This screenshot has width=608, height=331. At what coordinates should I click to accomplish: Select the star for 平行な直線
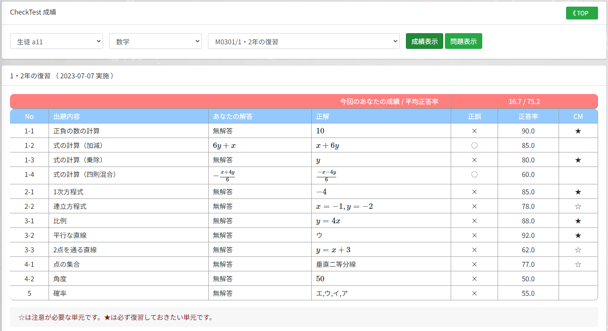coord(578,235)
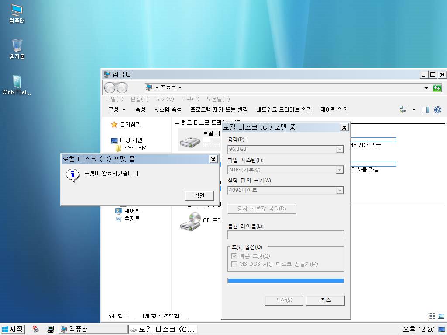Toggle MS-DOS 시동 디스크 만들기 checkbox
Image resolution: width=447 pixels, height=335 pixels.
coord(234,264)
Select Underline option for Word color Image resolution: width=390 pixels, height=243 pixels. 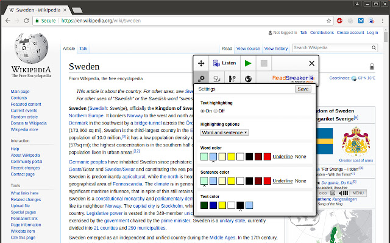282,157
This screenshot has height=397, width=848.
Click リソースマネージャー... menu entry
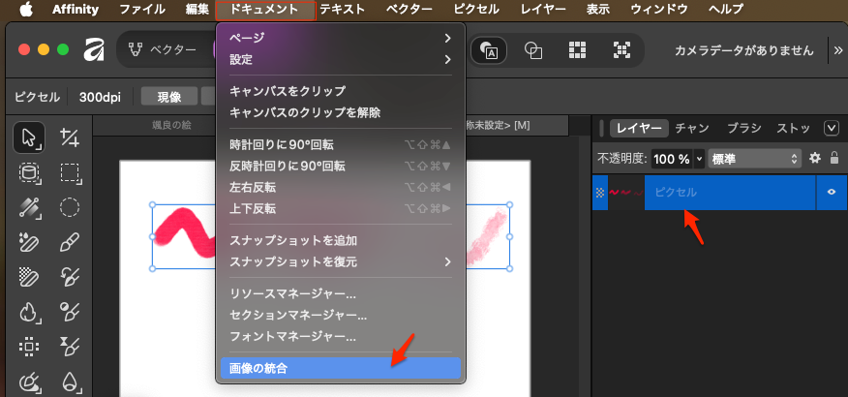click(x=292, y=293)
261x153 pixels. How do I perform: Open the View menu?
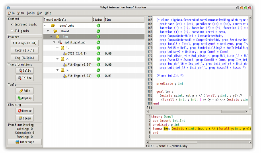tap(21, 13)
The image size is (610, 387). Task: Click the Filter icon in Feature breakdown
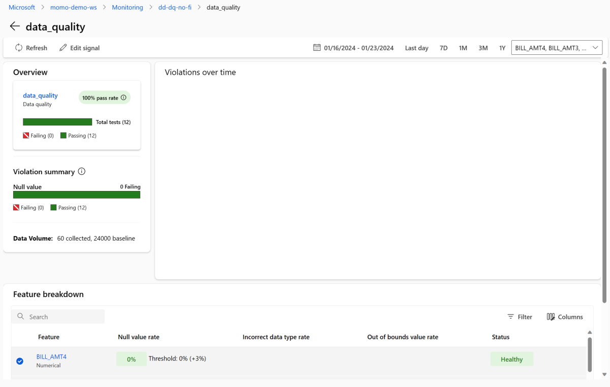click(x=510, y=317)
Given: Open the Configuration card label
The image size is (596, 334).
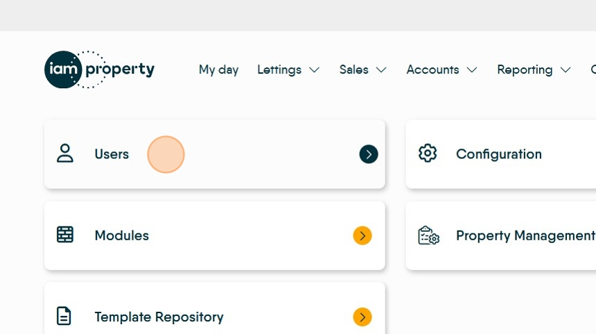Looking at the screenshot, I should [x=499, y=154].
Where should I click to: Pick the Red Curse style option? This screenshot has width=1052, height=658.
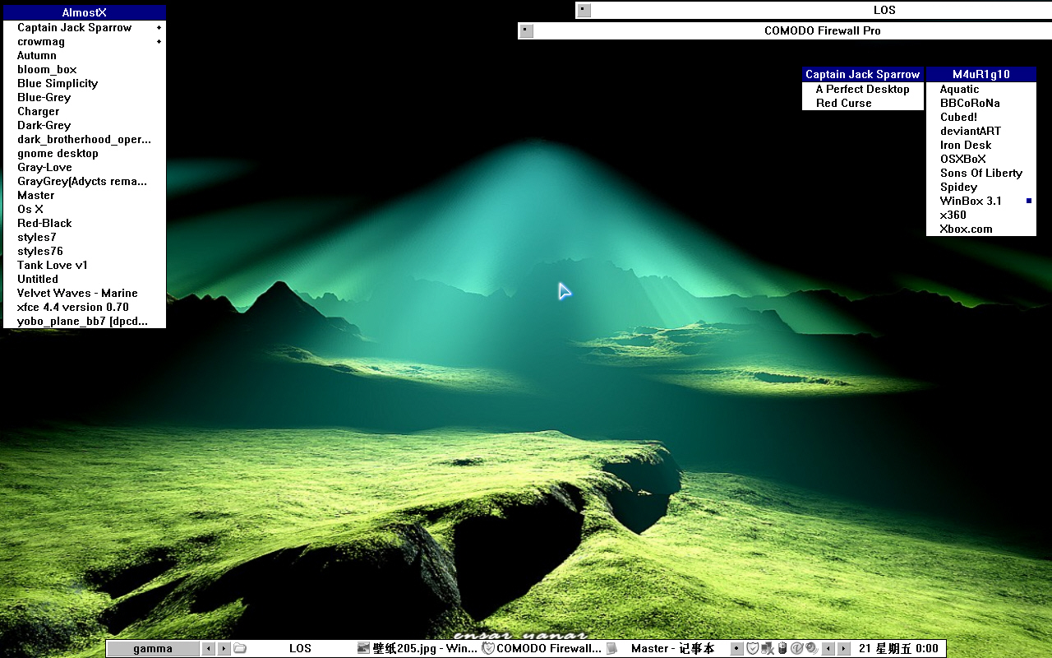[x=843, y=103]
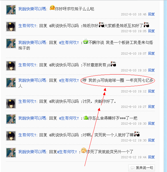Click the angry yellow emoji in the last comment

pyautogui.click(x=84, y=150)
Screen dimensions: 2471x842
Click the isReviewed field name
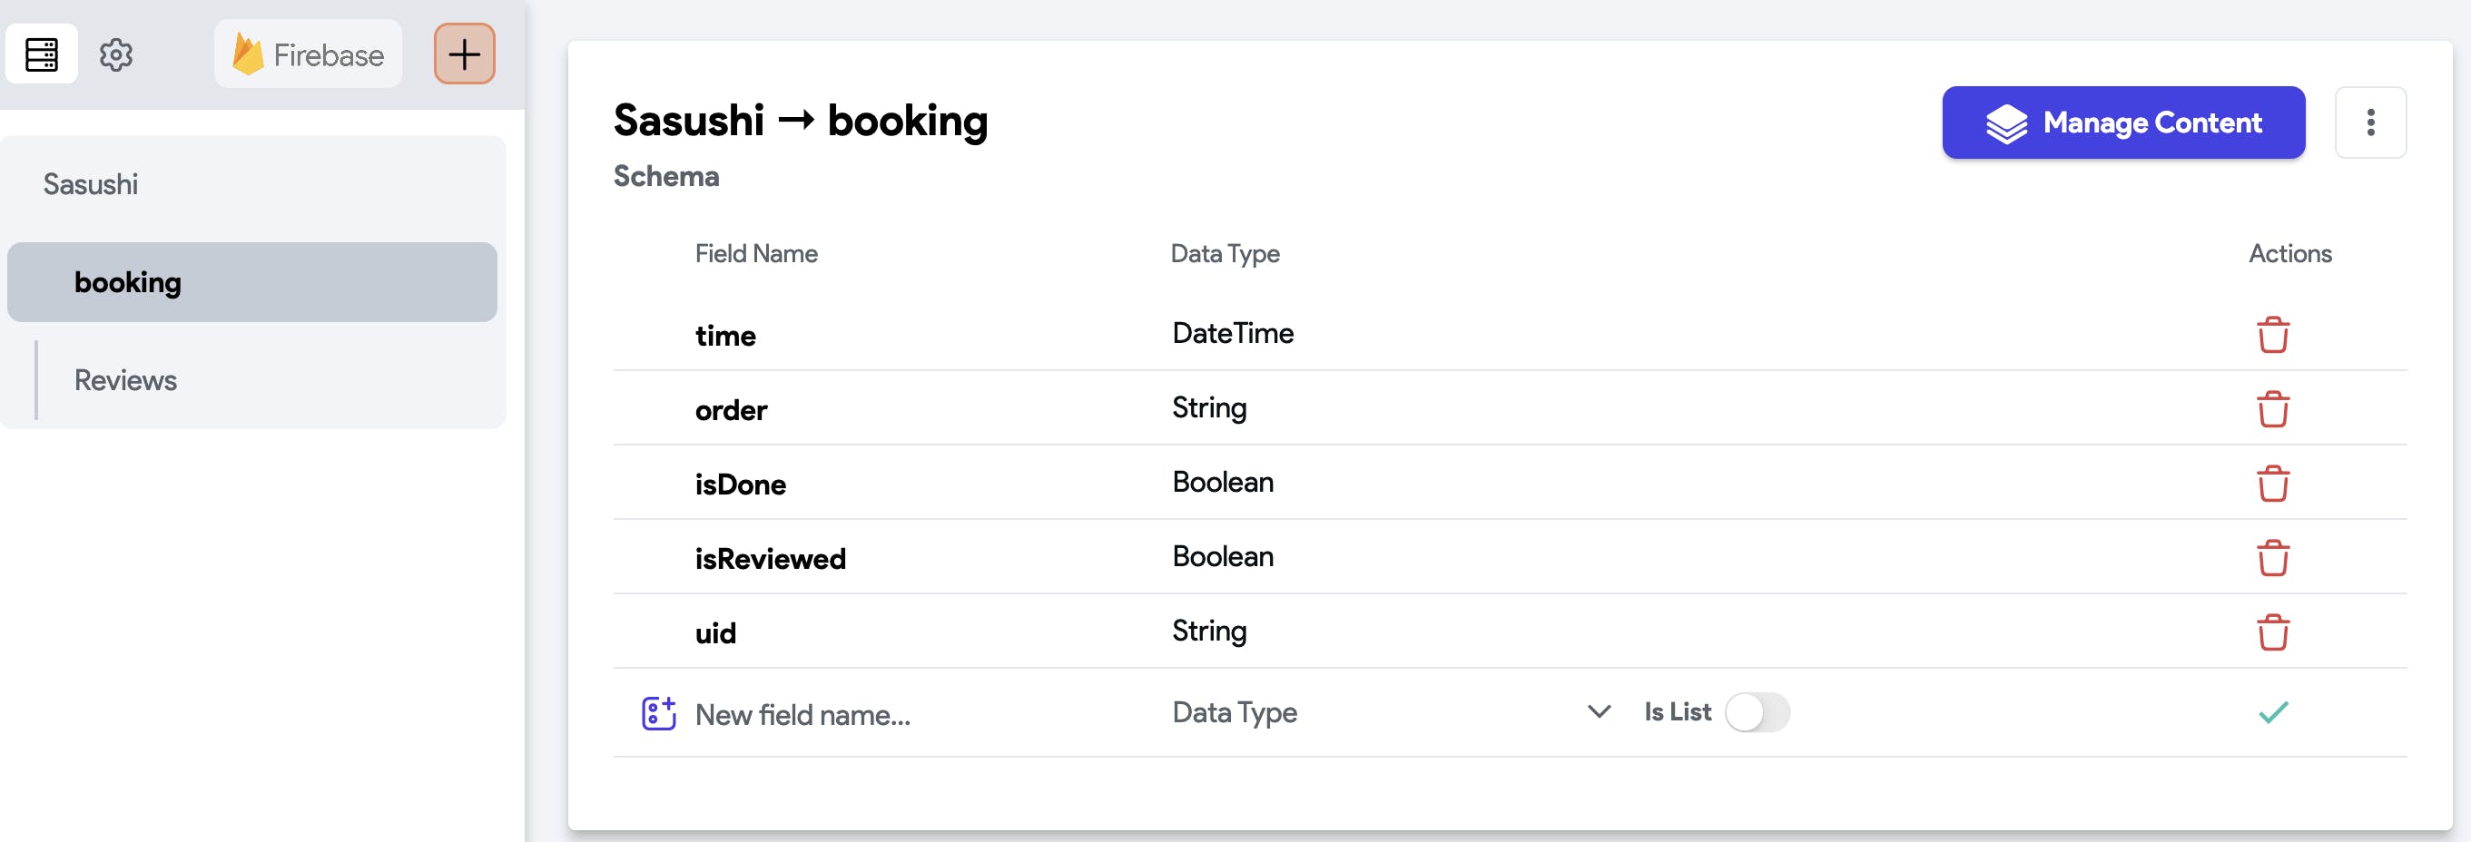click(x=770, y=559)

**ASSIGNMENT:**
Beginning at the line that contains "Screen dimensions: 2471x842", transcribe it and every later line through the last line of the data above, exactly, and drop the pictures.

**RESPONSE:**
Screen dimensions: 2471x842
Click the isReviewed field name
click(x=770, y=559)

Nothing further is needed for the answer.